Dans les biotechnologies, la différenciation des marchés est primordiale pour garantir et assurer la diffusion des innovations du Nord vers le Sud. Cette différenciation pour être crédible sera soit institutionnelle (nécessitant la crédibilité de la propriété intellectuelle au Sud) soit physique (modification du processus de production, du design de l’innovation). Cette différenciation ne doit pas conduire à des coûts rédhibitoires tant pour les industriels du Nord que du Sud.

Pour les pays les moins avancés, la propriété intellectuelle ne sera un outil efficace que si elle est complétée par la - garantie (contractuelle ?, accord international contraignant ?) d’un accès effectif aux produits innovants du Nord. En effet, un pays qui met en oeuvre une propriété intellectuelle se prive de la possibilité d’accéder librement aux médicaments génériques des molécules brevetées. En l’absence d’une telle garantie, nous pensons qu’une coordination au niveau d’une instance internationale (ONU, Banque Mondiale…) serait, économiquement et socialement, la plus efficace.

Enfin des recherches spécifiques pour les pays en développement doivent être développées, les barrières à la réalisation de ces recherches pouvant être liées à la propriété intellectuelle.

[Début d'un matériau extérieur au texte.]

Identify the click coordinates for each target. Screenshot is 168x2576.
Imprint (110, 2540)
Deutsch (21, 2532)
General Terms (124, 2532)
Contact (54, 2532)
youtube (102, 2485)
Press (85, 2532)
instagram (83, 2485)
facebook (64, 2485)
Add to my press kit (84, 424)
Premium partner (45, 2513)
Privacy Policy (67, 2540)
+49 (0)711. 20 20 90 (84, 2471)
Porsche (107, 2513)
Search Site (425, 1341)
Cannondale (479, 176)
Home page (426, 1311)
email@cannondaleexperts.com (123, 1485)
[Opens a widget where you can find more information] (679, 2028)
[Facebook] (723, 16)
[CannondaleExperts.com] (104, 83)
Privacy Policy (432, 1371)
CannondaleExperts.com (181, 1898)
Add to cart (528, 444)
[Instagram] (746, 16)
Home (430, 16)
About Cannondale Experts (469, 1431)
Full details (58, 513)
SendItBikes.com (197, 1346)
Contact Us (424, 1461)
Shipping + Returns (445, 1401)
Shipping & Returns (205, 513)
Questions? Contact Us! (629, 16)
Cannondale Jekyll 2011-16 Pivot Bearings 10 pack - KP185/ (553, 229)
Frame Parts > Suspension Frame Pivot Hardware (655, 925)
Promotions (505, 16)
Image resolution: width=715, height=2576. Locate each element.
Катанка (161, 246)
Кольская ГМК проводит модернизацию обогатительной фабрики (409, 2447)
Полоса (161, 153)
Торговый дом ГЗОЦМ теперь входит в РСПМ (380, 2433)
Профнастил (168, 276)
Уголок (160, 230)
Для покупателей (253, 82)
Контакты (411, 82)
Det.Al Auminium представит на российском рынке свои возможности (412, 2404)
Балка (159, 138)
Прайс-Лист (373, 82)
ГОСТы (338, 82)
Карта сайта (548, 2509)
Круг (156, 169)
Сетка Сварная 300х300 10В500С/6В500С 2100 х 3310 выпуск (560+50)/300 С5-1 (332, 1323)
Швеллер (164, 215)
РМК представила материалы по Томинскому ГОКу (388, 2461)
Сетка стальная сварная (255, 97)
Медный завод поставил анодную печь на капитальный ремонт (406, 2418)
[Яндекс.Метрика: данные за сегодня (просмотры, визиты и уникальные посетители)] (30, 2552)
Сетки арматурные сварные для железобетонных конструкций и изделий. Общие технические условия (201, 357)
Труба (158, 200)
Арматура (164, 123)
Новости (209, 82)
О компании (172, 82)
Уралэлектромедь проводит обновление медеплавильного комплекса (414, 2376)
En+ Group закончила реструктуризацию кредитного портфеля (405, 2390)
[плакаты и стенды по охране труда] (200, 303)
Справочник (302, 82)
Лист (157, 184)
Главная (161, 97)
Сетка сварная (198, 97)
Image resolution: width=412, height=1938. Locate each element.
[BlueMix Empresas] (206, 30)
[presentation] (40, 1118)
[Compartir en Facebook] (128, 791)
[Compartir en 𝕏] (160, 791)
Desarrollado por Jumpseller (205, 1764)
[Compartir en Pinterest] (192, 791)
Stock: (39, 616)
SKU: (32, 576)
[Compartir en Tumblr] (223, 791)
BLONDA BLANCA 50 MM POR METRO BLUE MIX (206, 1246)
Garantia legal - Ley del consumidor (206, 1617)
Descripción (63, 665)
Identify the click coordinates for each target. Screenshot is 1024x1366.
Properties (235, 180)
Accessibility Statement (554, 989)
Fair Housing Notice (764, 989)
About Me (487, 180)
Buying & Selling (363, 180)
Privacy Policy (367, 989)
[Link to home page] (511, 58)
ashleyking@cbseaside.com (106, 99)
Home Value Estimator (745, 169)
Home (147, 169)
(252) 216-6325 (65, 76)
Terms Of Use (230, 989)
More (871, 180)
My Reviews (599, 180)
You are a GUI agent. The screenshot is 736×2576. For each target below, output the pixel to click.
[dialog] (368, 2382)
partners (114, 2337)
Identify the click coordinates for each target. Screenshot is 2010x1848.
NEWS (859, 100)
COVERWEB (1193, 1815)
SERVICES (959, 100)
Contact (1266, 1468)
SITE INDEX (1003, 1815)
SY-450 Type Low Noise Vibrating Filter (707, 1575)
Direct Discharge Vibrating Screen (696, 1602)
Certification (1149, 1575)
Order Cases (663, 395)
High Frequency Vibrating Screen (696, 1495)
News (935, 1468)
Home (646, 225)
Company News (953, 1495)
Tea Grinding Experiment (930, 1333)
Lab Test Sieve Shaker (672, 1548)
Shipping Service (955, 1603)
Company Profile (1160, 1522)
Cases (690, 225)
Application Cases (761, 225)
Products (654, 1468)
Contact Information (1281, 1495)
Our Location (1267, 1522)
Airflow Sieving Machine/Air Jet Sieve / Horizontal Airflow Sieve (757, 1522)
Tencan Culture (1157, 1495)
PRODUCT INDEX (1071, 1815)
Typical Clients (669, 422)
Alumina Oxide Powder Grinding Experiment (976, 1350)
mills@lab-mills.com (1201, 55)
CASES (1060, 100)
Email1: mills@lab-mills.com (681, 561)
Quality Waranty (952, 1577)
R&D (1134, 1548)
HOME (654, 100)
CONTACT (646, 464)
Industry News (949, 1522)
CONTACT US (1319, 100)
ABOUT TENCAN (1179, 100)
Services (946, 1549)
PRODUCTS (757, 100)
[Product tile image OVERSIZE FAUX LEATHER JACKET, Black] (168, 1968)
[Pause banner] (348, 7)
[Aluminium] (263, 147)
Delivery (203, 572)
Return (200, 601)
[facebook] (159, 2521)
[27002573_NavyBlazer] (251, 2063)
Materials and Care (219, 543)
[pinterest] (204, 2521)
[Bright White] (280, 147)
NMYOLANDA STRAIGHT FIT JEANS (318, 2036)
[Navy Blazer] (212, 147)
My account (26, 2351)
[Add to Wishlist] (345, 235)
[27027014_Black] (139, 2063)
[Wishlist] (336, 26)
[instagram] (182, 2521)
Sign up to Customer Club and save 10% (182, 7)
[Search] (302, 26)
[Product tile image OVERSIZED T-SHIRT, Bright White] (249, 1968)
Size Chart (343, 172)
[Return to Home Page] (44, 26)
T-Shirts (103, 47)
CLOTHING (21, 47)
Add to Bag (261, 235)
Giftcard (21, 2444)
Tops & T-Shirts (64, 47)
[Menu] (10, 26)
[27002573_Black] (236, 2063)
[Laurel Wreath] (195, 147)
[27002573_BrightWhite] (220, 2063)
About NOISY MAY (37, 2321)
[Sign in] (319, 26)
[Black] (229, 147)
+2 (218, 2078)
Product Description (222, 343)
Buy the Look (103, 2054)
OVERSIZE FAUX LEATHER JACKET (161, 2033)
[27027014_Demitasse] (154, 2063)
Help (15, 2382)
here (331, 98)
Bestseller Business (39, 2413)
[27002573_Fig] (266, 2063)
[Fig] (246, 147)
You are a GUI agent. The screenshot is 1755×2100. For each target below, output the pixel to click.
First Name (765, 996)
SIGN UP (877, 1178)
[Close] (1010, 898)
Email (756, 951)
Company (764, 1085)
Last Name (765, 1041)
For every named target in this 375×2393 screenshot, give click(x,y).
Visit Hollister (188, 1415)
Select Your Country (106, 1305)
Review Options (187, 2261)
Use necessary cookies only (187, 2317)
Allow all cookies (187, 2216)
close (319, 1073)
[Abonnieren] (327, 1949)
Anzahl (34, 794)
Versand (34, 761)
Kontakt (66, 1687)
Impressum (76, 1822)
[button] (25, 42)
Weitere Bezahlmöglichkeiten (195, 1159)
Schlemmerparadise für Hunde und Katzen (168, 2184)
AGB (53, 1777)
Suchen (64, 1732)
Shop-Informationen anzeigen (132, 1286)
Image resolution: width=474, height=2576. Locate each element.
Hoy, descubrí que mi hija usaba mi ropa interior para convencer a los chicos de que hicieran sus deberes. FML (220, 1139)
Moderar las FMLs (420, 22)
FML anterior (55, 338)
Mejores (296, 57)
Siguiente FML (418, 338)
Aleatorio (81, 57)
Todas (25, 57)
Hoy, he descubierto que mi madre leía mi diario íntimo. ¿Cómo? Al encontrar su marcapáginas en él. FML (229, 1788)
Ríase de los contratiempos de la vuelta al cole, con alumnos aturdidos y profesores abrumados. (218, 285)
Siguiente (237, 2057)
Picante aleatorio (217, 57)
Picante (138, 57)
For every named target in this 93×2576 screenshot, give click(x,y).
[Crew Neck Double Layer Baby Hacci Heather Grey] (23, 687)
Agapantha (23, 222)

Il faut réfléchir aux extensions des brevets mais également aux extensions liées par exemple aux licences exclusives de brevets (par exemple mondiales) empêchant ainsi des développements de produits pour des PVD non visés par le licencieur.

Bibliographie

Atkinson R.C. and al., 2003. Public sector collaboration for agricultural Intellectual Property management, Science, vol. 301, pp. 174-75.

Graff G.D. and al., 2003. The public-private structure of intellectual property ownership in agricultural biotechnology, Nature biotechnology, vol. 21, issue 9, pp. 989

Heller M. and R. Eisenberg, 1998. Can Patents Deter Innovation ? The Anticommons in biomedical Research. Science, vol. 280, may, pp. 698-701.

Henry C., M. Trommetter and L. Tubiana, 2003. Innovation et droits de propriété intellectuelle : quels enjeux pour les biotechnologies ?. In J. Tirole and al. (eds), Propriété intellectuelle, Rapport du « Conseil d’Analyse Economique », nº41. Paris, La Documentation Française, pp.49-112.

Ramani, S., 2000. Technology cooperation between firms of developed and less-developed countries. Economic Letters, vol. 68 , issue 2, pp. 203-9.

Shapiro C., 2000. Navigating the patent thicket : cross licenses, patent pools, and standardsetting. In : A.B. Joffe and J. Lerner (eds), Innovation Policy and the Economy, MIT Press, Cambridge (Mass), pp. 119-50.

Tirole J., 1992. Theory of industrial organisation. MIT Press, Cambridge, USA, 475 pages.

Trommetter M. (2005).– Biodiversity and international stakes : a question of access, Ecological Economics,à paraître.